At this historical moment in UK-EU political change, we are surrounded by media discussions about Brexit and the complexity of the decision-making, the uncertainty and the opposing positions. Much is at stake in these discussions for UK Higher Education, not least Erasmus+ and Horizon 2020 developments, but when Theresa May triggered Article 50 in Parliament in March 2017 she also stated that ‘we are not leaving Europe’. This distinction between ‘Europe’ and the ‘European Union’ is often lost in the emotional rhetoric and rarely surfaces in debates and discussions. Being part of Europe is – inescapably – part of our British cultural identity and understanding the links between education and our European historical and geographical legacy is something we will need to explore more and more in the years ahead.

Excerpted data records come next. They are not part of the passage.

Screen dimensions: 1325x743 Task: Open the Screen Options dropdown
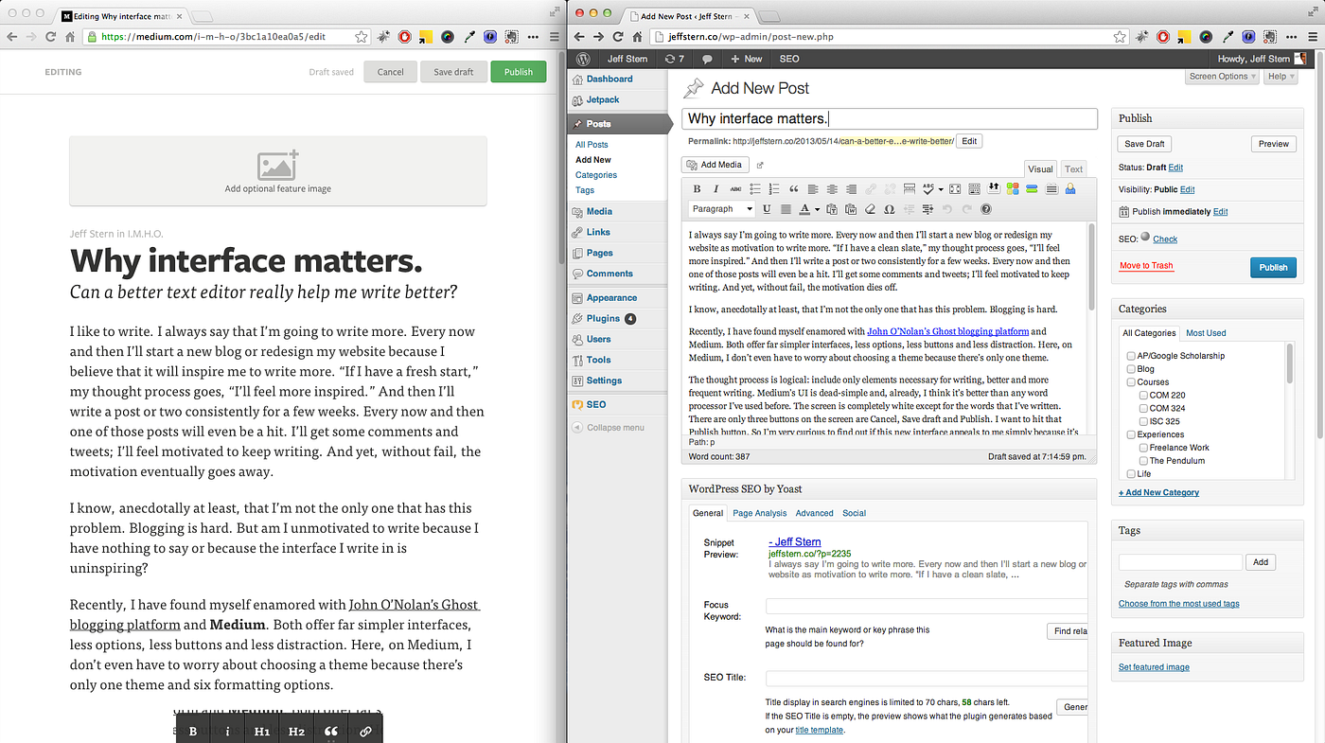tap(1221, 77)

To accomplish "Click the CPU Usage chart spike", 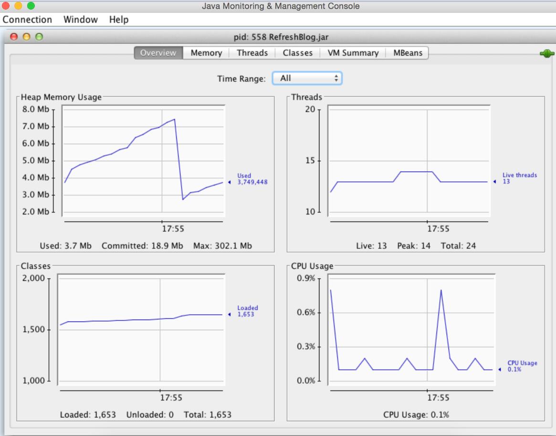I will 441,291.
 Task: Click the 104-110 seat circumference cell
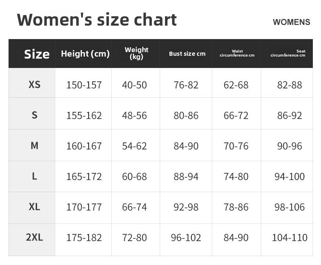pos(290,238)
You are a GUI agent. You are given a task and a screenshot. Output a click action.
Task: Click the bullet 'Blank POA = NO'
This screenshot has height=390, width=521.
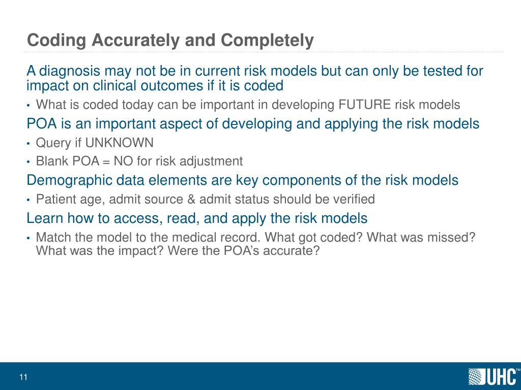tap(139, 161)
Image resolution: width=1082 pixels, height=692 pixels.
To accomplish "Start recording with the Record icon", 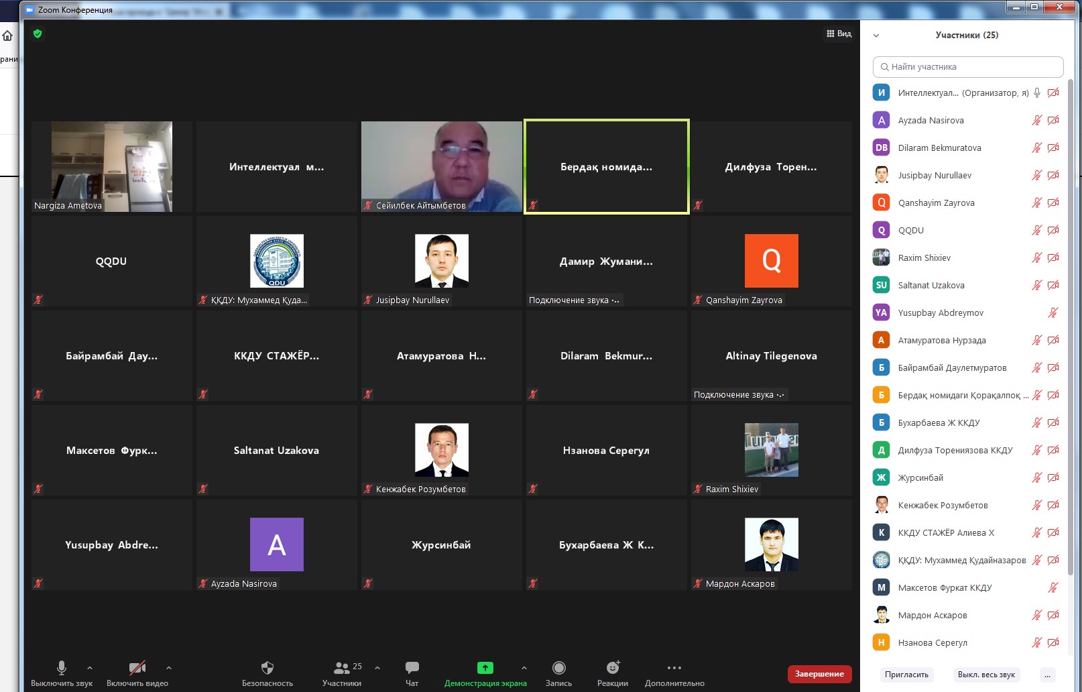I will click(558, 668).
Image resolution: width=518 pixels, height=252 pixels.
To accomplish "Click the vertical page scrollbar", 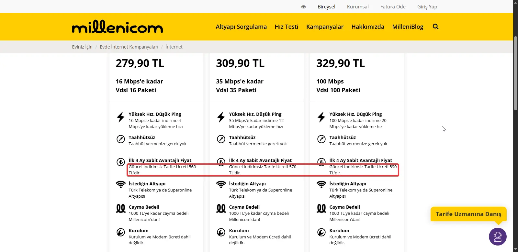I will [x=515, y=74].
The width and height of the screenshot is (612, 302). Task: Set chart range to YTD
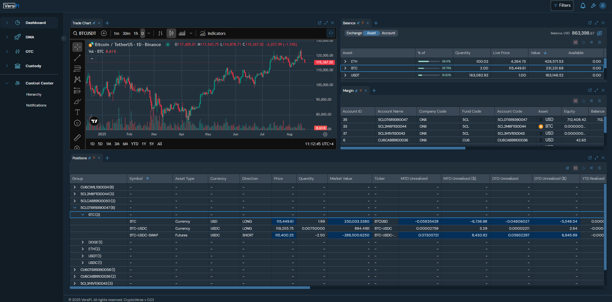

Without Athens and Rome our language, education and political world would be very different, without the scientific developments and social thought in cities like Paris and Brussels we would lack knowledge and insight. We would be very different as people without our links to the wider European continent, because we are culturally inter-related and born of a shared intellectual and cultural heritage that shapes the entire European geographical region. In this sense, knowledge is always about relations and exchange, not isolation. We are born and sustained through our relationships in our development of knowledge.
The county of Kent is uniquely linked to that wider European heritage in more powerful ways as a frontier county, with its sea border, transportation systems and commercial links. Kent exists at the gateway to Europe and its economy, innovation and education are enriched by this important regional position.
This autumn 2018 the University of Kent will have been located in continental Europe for 20 years, moving from a base of six students in a small room in Brussels to four key centres across Europe: the Brussels School of International Studies, the Paris School of Arts and Culture, the Rome School of Classical and Renaissance Studies and the Athens Heritage Management programme.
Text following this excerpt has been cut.